• WHAT TO PRODUCE:
Retype exactly the lines below, starting with the line that contains "Viewport: 1320px width, 512px" and ending with the last line; leave out any pictures.

• Stored data entries:
Start of Block
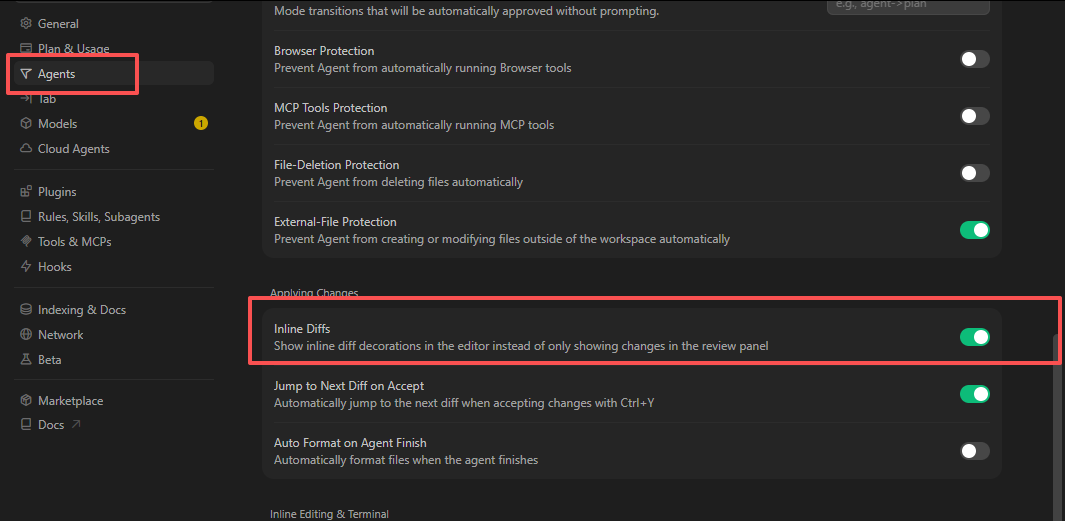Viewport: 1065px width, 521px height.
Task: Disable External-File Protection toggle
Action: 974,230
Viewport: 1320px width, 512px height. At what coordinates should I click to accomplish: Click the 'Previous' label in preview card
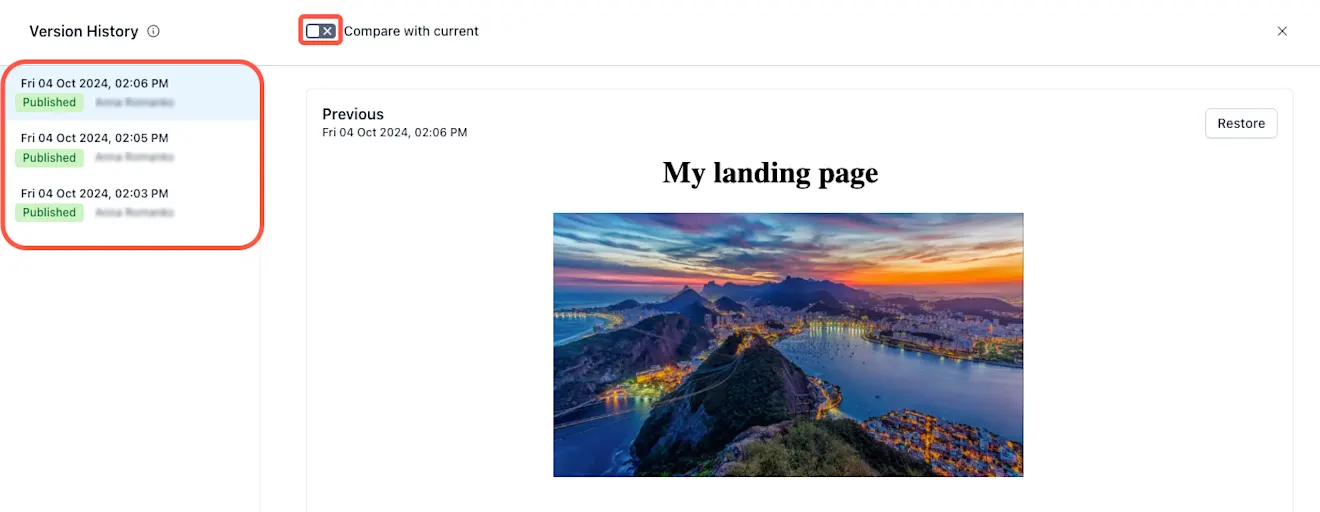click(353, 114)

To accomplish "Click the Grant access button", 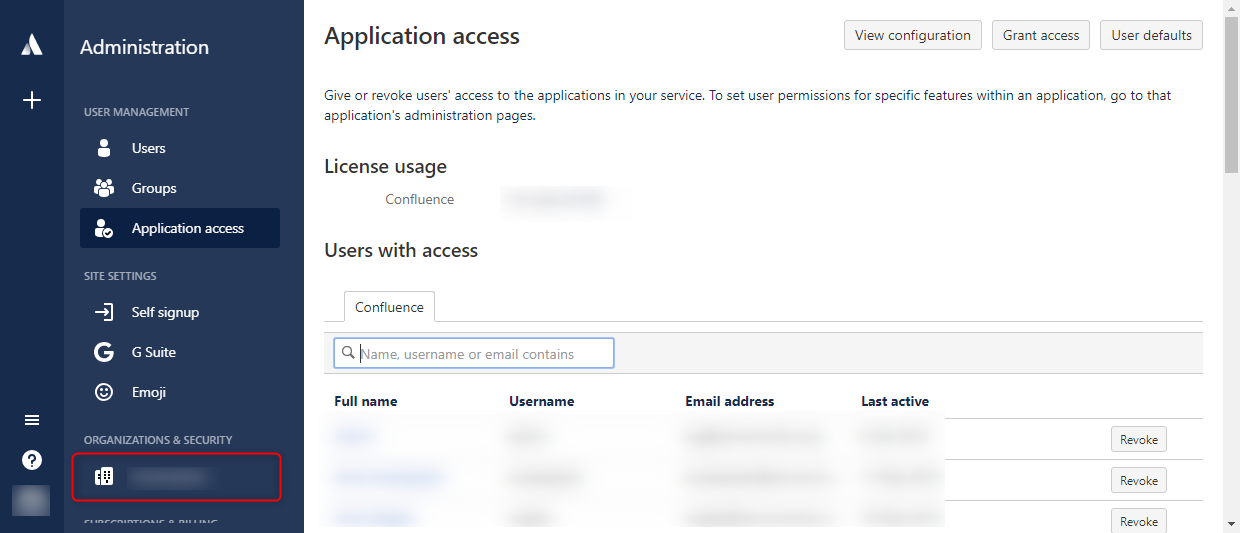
End of Block
• ANSWER TO THIS PROBLEM:
Viewport: 1320px width, 512px height. At what coordinates should I click to accomplish: Click the 'Previous' label in preview card
click(353, 114)

To accomplish "Click the Grant access button", 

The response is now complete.